We left Paris with the Boulevards almost as crowded as ever, but with half the colour and light gone, and a note of unusual gravity in the aspect and talk of the moving stream.

Out through the long, dark suburbs, with the last signal, the flare of the searchlight from the Eiffel Tower, blinking its messages across the clouds high above our heads in front. In the first two miles we were stopped half-a-dozen times; business-like question and answer in quick, suppressed voices. Then the checks decreased as we ran out into the dark fields, though the flash of light upon arms, the challenge and halt came still at bridge and corner. The 'word of the day' passed us at only reduced pace through the larger pickets, but the less well-informed solitary sentry had to be more fully satisfied; and the more, the further from Paris.
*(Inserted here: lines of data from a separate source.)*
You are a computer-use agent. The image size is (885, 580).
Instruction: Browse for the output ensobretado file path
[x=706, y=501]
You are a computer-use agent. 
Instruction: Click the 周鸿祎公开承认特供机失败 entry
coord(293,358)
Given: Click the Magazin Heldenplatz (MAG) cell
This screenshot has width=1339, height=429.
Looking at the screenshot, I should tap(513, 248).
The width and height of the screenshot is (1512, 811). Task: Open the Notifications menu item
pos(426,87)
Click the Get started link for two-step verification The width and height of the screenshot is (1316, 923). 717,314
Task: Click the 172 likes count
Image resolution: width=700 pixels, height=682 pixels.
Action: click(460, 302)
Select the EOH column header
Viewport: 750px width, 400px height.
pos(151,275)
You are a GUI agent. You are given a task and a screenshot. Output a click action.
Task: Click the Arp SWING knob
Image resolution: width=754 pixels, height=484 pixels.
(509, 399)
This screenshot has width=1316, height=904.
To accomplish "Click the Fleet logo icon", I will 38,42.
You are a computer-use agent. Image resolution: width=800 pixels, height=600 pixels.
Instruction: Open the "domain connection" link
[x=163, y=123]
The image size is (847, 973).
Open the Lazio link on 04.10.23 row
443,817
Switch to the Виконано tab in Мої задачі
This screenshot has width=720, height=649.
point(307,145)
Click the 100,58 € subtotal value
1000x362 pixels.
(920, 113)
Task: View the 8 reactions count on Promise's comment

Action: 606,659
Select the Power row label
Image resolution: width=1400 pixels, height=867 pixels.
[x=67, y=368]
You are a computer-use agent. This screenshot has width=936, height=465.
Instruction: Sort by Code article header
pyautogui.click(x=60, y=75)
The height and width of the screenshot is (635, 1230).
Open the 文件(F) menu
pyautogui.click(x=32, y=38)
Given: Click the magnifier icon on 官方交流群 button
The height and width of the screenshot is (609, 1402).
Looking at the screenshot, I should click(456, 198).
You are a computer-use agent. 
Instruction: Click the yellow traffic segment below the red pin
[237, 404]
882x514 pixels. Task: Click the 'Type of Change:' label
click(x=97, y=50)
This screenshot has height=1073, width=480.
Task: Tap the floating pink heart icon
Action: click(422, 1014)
Then longer and longer intervals of tremendous racing, unchecked; for the car drove at full speed, and there is no peace traffic! The light of the Eiffel Tower disappeared behind, but there was still the consciousness, in the most remote darkness, that above us darted ceaselessly the continuous stream of wireless messages linking the brain of the army in the little room in unseen Paris with every movement of the vast protecting arms that already lie outstretched to guard France. Through Senlis, Compiègne, St. Quentin, and, at last, Cambrai. It was only possible to calculate the probable towns by the intervals of time, for in each case we were turned off on to side circuits.

When I had passed south to Paris a few days before, on a more westerly line, the country had still seemed inhabited, though by a mixed race: crowds of little red and blue soldiers resting, marching, crammed in troop trains, and knots of men and women at the village corners, or staring at the gates of the huge deserted factories.

Now it seemed an empty land. All the life had passed east into the great war cloud. Only now and again the flash of the lamp on a cluster of boys and older men, sitting or lying by the road; the non-combatants of the villages from the war region tramping west, with blue check bundles tied on the handles of their reaping hooks, to earn what they could, for the later repair of their losses, by helping to harvest. Need for it, too, as the sight of the immense fields of grain, unreaped or half reaped, yellowing the lonely fields of the uninhabited country, suggest ruin to the traveller passing in the train.